Scan Results-As one of the most important crossroads of global trade, Panama has taken steps over the past five years to become an even bigger player in international commerce. The national government has adopted policies to encourage business development and provide Panama with competitive advantages over other Latin American countries. When the United States turned the canal over to the Panamanians in 1999, the canal's role in Panama's national economic strategy changed. While the United States viewed the canal primarily from a strategic defense perspective, Panama considered it an important economic resource that could be used to attract development.
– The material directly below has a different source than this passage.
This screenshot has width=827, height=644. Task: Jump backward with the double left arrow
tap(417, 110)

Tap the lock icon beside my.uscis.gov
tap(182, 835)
Major new container ports have been built on both coasts, free trade zones have been created, and the combination of being a nexus of intercontinental fiber optic cables and a center of commerce has created an economy focused on service provision. Indeed, the Panamanian economy is 80 percent service oriented, the highest percentage of any developing country in the world.

PANAMA
Population
2.9 million
2001 GDP
$10.2 billion
Exports/GDP
32.7%
Trade as share of GDP
42.9%
U.S. exports to:
$1.3 billion
U.S. imports from:
$290 billion
Canadian exports to:
C$38 million
Canadian imports from:
C$10 million
Top exports: Bananas, shrimp, sugar, coffee, clothing

Not surprisingly, port development became a critical component of the government's policy to increase trade-related sectors of the economy. In 1994, the national government instituted a policy of port privatization that used concessions to private companies as the major means of encouraging private investment.

This privatization program has been successful and Panama's port facilities are considered some of the finest in the world. As in other countries, though, labor unions were not part of the new system, so compensation had to be given to those who lost their jobs.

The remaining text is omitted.